KABUPATEN LAMONGAN (Beritakeadilan, Jawa Timur) – Puluhan petani di Kecamatan Deket menggelar aksi demo di proyek Jalan Lingkar Utara (JLU) Lamongan, tepatnya di Desa Deket Kulon, Kecamatan Deket, Mereka menuntut, agar kekurangan air pertanian akibat dampak pelaksanaan proyek JLU segera diatasi.( 19/7/2024)

Dalam aksinya, puluhan petani ini gelar orasi di lokasi proyek JLU, tepatnya di Desa Deket. Di tempat ini mereka menyampaikan orasi yang berisi tuntutan.

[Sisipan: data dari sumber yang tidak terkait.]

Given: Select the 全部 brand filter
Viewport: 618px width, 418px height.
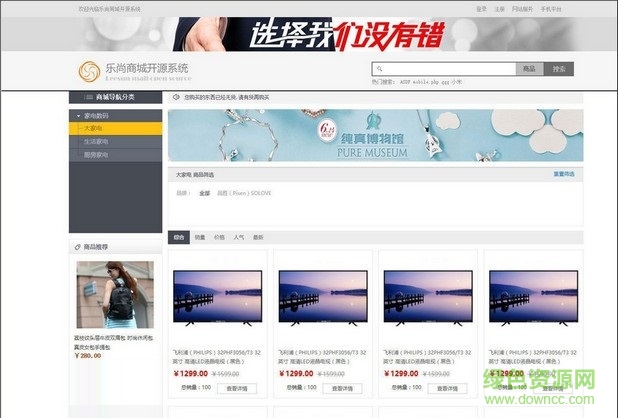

Mereka diterima Roy Herman, dari PT Jaya Kontruksi, selaku pelaksana proyek JLU. Kemudian pertemuan digeser ke Kantor Kecamatan Deket.
Dihadapan pihak proyek, para petani menyesalkan proses pelaksanaan proyek JLU. Bagaimana tidak, karena kebutuhan pelaksanaan proyek, maka dibangun jembatan darurat pada Sungai Deket. Karena bersifat darurat, maka aliran air berkurang. Kondisi ini mengakibatkan aliran air ke lahan pertanian tersendat.

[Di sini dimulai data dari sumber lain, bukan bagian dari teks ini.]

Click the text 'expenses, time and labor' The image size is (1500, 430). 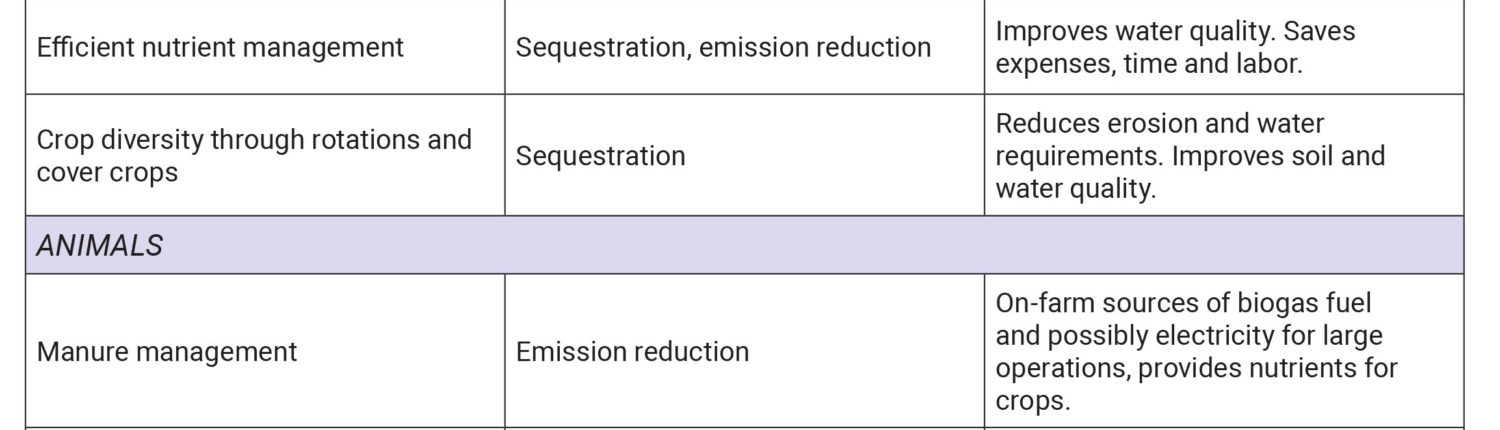click(1146, 63)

Padahal, kata petani, tanaman padi yang kini sudah berusia 65 sampai 70 hari, masih butuh air. Bila kekurangan air ini berlarut, maka berdampak pada hasil produksi padi menurun, bahkan bisa gagal panen. Terlebih, saat ini para petani juga tengah dihadapkan dengan musim kemarau.

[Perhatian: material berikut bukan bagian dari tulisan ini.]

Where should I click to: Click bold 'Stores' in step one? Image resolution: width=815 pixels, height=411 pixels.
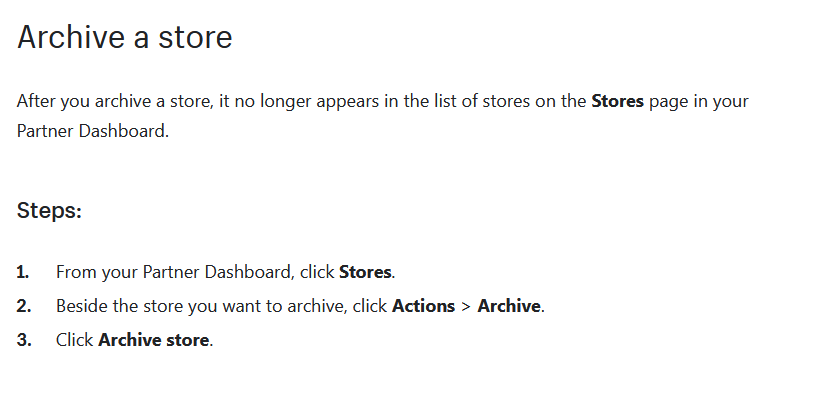[x=365, y=272]
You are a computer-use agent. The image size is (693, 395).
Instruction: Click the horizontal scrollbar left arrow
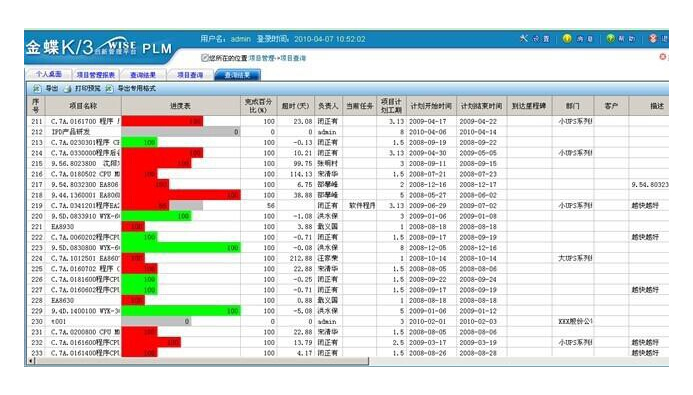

Aksi para petani ini diikuti elemen kepala desa, sampai Himpunan Petani Pemakai Air (Hippa) setempat. Atas kondisi di lapangan ini, mereka menuntut agar pelaksana proyek JLU mencari solusi atas masalah yang dihadapi petani.
“Suplai air pertanian berkurang karena terhambat jembatan sementara itu, jadi ada ratusan hektar lahan di beberapa desa yang terdampak masalah air ini,” kata Kades Deket Wetan, Kusbianto dalam pertemuan di Kec. Deket itu.
Lebih lanjut disampaikan Kusbianto, wilayah terdampak atas pelaksanaan proyek JLU ini diantaranya Desa Rejosari, Deket Wetan, Deket Kulon, Pandanpancur, Sidorejo, Tambakrigadung, kemudian Jetis, Sidokumpul.
Kusbianto menyebut, ada 30 hektar lahan yang sudah mengalami gagal panen. “Sudah ada yang gagal panen sekitar 30 hektar, tapi dengan pertemuan ini semua sudah jelas, pihak JLU bersedia membantu dan bulan depan saya optimis hasil penan di wilayah Deket melimpah,” kata Ketua AKD Kecamatan Deket tersebut.
Sebenarnya, persoalan ini sudah teratasi dengan pemasangan pompa air di jembatan sementara dan pemberian BBM solar ke para petani. Hanya, upaya itu belum cukup memecah persoalan para petani aras dampak pekaksanaan proyek JLU. Sebab solusi itu tidak berjalan berkelanjutan karena kurang komunikasi.
Sementara itu, Roy Herman dari PT Jaya Kontruksi menyatakan, pihaknya terus berupaya mencari solusi atas persoalan yang dialami para petani. Sebagai pelaksana proyek JLU, pihak PT Jaya Kontruksi berharap persoalan ini bisa teratasi.
“Pompa yang dipasang itu untuk mengalirkan bukan untuk memperbesar debit air harus kita pahami percuma kalau jumlah pompanya banyak tapi debit airnya kecil. Maka dari itu diselaraskan saya nanti dengan pihak Dinas Sumber Daya Air akan mencari solusi agar bisa memenuhi permintaan petani,” ungkap Roy Herman.
Roy juga menjamin, jalanyan pembangunan proyek JLU tidak berdampak pada keberlangsungan pertanian wilayah sekitar.
“Sekali lagi kami secara tekhnis, tetap harus koordinasi karena ini wilayah kerja SDA. Tentu nanti disesuaikan, untuk hari ini sampai waktu panen 20 sampai 25 hari kedepan bisa lancar dan tidak ada gangguan saat panen nanti,” pungkasnya.
Sementara Camat Deket Arif Bachtiar, menyatakan, saat ini debet air di Sluis Kuro Kecamatan Karangbinangun, turun sekitar 20 fiskal. Pada kondiai ini, sluis ini sudah ditutup karena berdekatan dengan air laut dan bercampur dengan air asin. Irigasi ini sangat diperlukan untuk petani di wilayah Kecamatan Deket.
“Kami mendukung program pemerintah terkait pembangunan JLU. Juga berkomitmen terkait irigasi kebutuhan pertanian. Terkait biaya BBM 3 hari Selasa, Rabu dan Kamis 200 liter perhari akan dibuatkan laporan dan akan diajukan ke JLU,” terangnya.